:: Provided entries
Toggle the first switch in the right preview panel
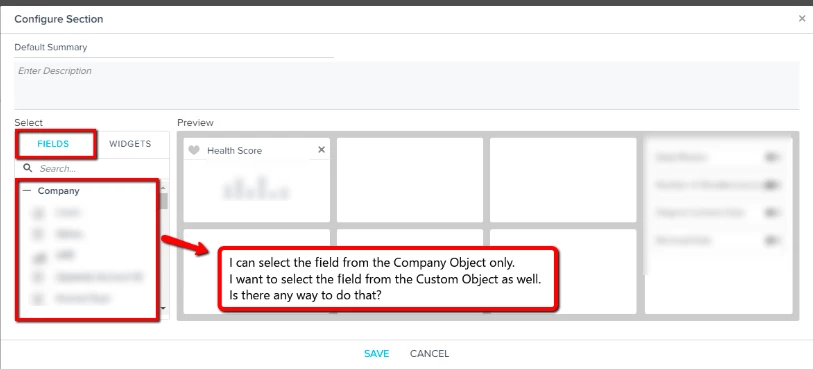The image size is (813, 369). point(773,157)
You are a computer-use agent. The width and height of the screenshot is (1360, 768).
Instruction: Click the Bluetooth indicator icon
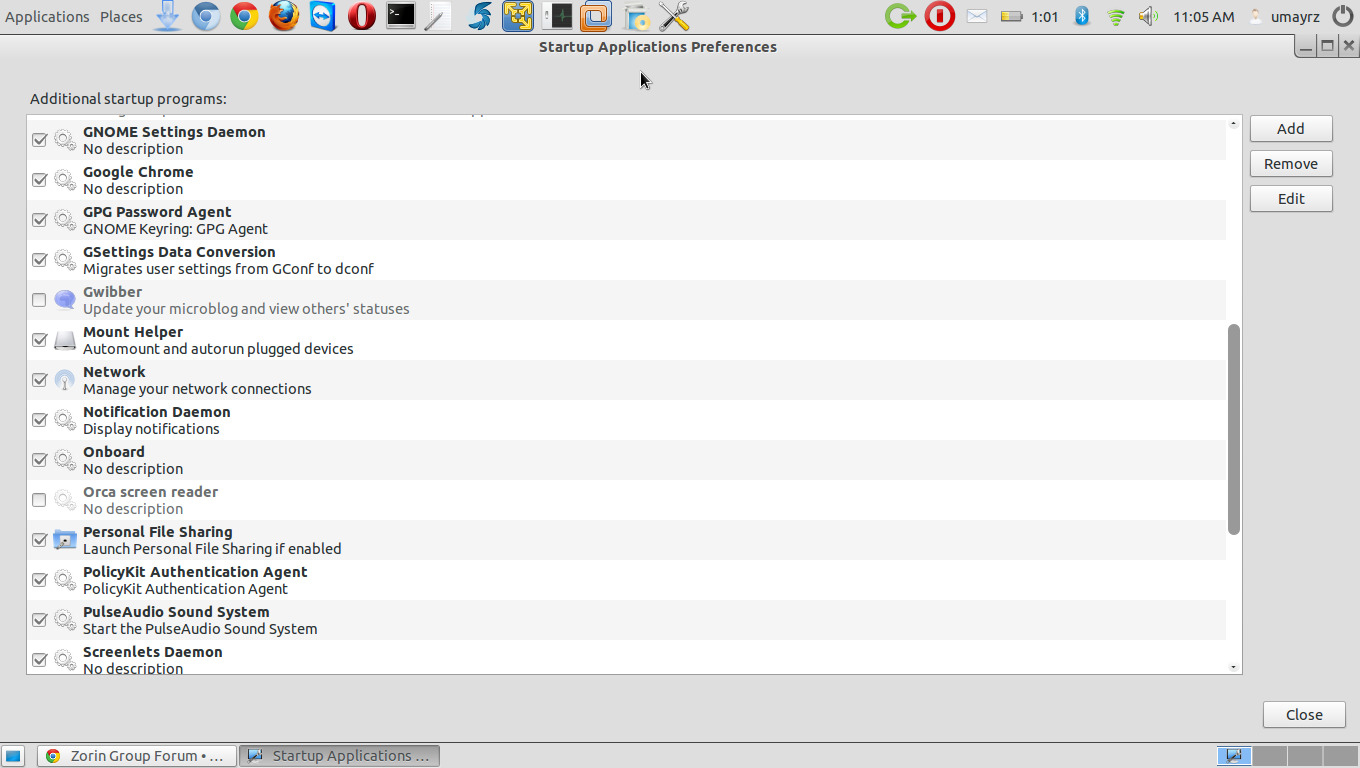[x=1081, y=16]
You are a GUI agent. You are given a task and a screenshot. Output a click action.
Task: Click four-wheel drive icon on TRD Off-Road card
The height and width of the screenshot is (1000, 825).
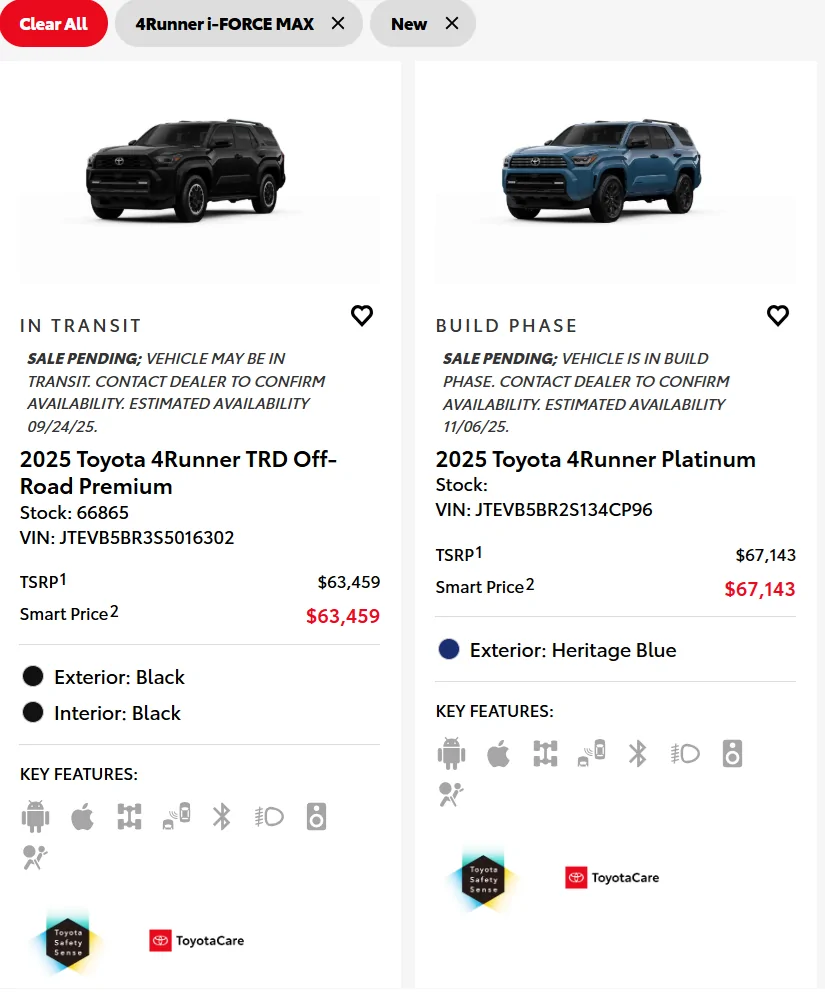(129, 817)
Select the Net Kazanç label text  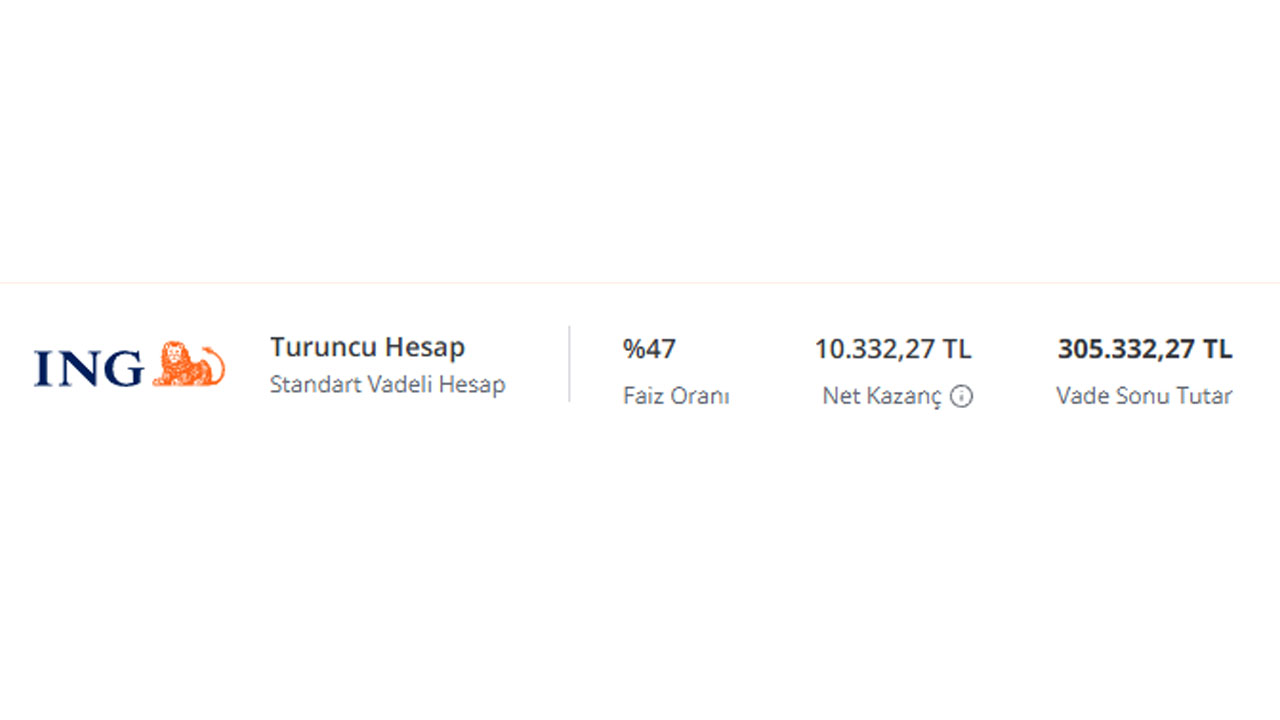pos(882,397)
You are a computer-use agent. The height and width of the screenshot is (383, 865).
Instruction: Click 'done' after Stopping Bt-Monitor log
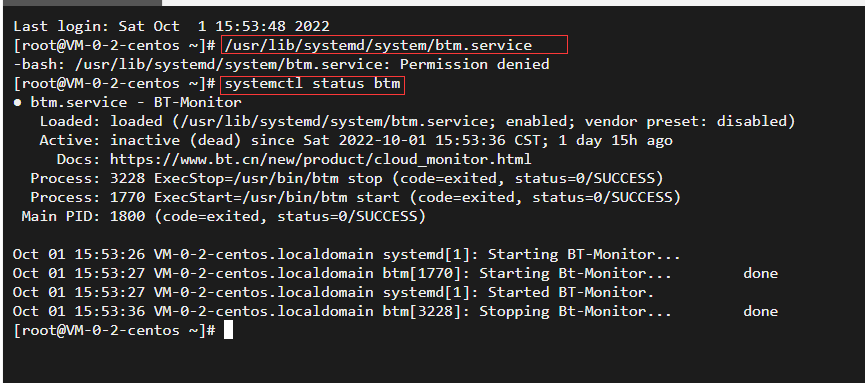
::::
All lines above with "agent" in them should be returned.

## Written response
You are a computer-use agent. The width and height of the screenshot is (1360, 768).
You are a GUI agent. You are given a task and a screenshot. Output a click action.
You are a computer-use agent. The height and width of the screenshot is (383, 865).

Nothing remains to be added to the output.